Don Juan by Gonzalo Torrente Ballester

Don Juan by Gonzalo Torrente Ballester

autor:Gonzalo Torrente Ballester [Torrente Ballester, Gonzalo]
La lengua: spa
Format: epub
Tags: Novela, Drama, Humor
editor: ePubLibre
publicado: 1963-01-01T05:00:00+00:00


5.

Estaba caliente la mañana, y clara, y la gente pasaba sin darse prisa, cobijaba en las sombras. Llegué cerca de la catedral. En el patio de los naranjos, un corro de mendigos y de hampones escuchaba las mentiras de un militar lisiado. El corro se deshizo al verme, y me pidieron limosna. Arrojé al aire un puñado de escudos. Desde la puerta vi los puñetazos que se daban al disputárselos. Aquello no me gustó, y lamenté no haberlos repartido cortésmente.

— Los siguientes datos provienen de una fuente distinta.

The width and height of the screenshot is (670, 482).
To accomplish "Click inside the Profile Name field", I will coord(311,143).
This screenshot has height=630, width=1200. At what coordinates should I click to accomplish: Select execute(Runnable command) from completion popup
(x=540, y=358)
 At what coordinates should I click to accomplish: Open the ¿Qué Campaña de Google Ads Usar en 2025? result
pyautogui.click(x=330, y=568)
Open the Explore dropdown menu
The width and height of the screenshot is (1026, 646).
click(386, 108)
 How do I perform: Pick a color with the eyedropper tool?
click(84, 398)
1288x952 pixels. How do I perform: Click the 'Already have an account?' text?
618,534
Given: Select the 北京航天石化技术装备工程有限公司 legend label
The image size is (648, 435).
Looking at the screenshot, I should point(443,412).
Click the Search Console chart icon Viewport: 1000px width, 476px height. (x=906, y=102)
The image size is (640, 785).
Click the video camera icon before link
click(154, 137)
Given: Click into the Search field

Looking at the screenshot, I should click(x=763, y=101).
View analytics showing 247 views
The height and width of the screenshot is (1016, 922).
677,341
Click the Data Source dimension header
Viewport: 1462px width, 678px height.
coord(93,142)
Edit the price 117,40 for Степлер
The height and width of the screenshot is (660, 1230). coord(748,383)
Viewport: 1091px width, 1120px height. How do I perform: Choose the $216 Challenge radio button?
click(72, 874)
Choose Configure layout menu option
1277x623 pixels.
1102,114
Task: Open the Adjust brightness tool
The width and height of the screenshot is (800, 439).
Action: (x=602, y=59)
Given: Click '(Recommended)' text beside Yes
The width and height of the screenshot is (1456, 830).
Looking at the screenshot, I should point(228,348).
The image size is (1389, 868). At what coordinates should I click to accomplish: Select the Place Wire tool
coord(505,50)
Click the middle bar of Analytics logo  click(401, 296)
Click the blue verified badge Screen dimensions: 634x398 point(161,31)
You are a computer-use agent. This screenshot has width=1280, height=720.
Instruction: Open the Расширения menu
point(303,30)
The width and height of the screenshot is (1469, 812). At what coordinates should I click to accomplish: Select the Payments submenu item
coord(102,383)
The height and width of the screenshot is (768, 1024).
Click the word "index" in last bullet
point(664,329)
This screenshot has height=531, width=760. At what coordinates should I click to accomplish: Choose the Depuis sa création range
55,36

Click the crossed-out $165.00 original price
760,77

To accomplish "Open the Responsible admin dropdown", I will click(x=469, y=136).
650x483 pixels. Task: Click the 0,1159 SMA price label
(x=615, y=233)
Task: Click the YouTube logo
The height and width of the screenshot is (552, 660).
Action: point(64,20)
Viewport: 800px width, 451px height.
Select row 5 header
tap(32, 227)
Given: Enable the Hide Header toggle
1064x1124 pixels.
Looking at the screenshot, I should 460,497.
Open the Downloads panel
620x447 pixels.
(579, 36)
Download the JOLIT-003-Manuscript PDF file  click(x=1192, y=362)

Entré en la catedral. Decían misa en una capilla, y me acerqué. Delante del altar, en candelabros de hierro, lucían muchos cirios, enteros o casi consumidos: me quedé un rato mirándolos, porque me gustaba su resplandor. De pronto, me di cuenta de que unas mujeres que habían vuelto la cabeza para mirarme, se levantaban y se acercaban. Me arrimé a una columna, simulé atención a la misa; ellas llegaron, se detuvieron y quedaron ante mí como bobas o embelesadas. Tuve que preguntarles, con voz respetuosa, si tenía monos en la cara. Ellas, entonces, se santiguaron y huyeron. Eran dos: una, de edad madura, pero todavía hermosa: la otra, joven y linda. Se perdieron en el fondo de la iglesia. Su santiguada me dejó perplejo. ¿Qué habían visto en mí, o qué habían sentido?

No sabía a ciencia cierta por qué había entrado en la catedral. Barruntaba que mi aventura tenía allí estación, pero sin saber cuál. Busqué un rincón, y me senté. Pasó un cura revestido, al que precedían los campanillazos que daba un monaguillo. Iban detrás, en procesión, mujeres enlutadas. Me refugié en las sombras. Se alejó el monaguillo con su campana, y quedé envuelto en un silencio rodeado de rumores. Entonces, pude pensar.

Mejor dicho, recordar. Traje a mi mente las imágenes del sueño, que no me habían abandonado, que habían hasta entonces rondado por el límite de mí conciencia. Las repasé, escuché de nuevo mis palabras, y recordé también la conversación con Leporello. Todo aquello podía considerarse como episodio involuntario ante el que ahora, con sosiego y corazón frío, tenía que determinarme. Como resultado de una noche de juerga —la primera— no parecía normal, menos aún acostumbrado. Supongo que otros muchachos en mi situación harían, como yo estaba haciendo, examen de conciencia.

O bien que les durase el entusiasmo, y volvieran a pecar al recrearse en el recuerdo. Yo recordé también a Mariana —¿cómo no?—, pero solo como dato o punto de partida.

Deseaba mantener tranquilo el ánimo, y lo alcancé. Ni renació el entusiasmo de la carne, ni sombra de arrepentimiento conmovió mi corazón. Dios conocía mi propósito, y colaboraba conmigo. Mi voluntad y mi entendimiento podían obrar imparcialmente. Di a Dios las gracias.

A partir de este momento, sin embargo, empezó en mi interior la lucha. Se me ocurrió que, al apartarme de Dios, caía de la parte del demonio, y esto me inquietó. Jamás he sentido por Satanás la menor simpatía. Lo encuentro innoble y sucio. Me repugna, sobre todo, su falsedad. Evidentemente, el diablo no es un caballero, a pesar de su elevada alcurnia.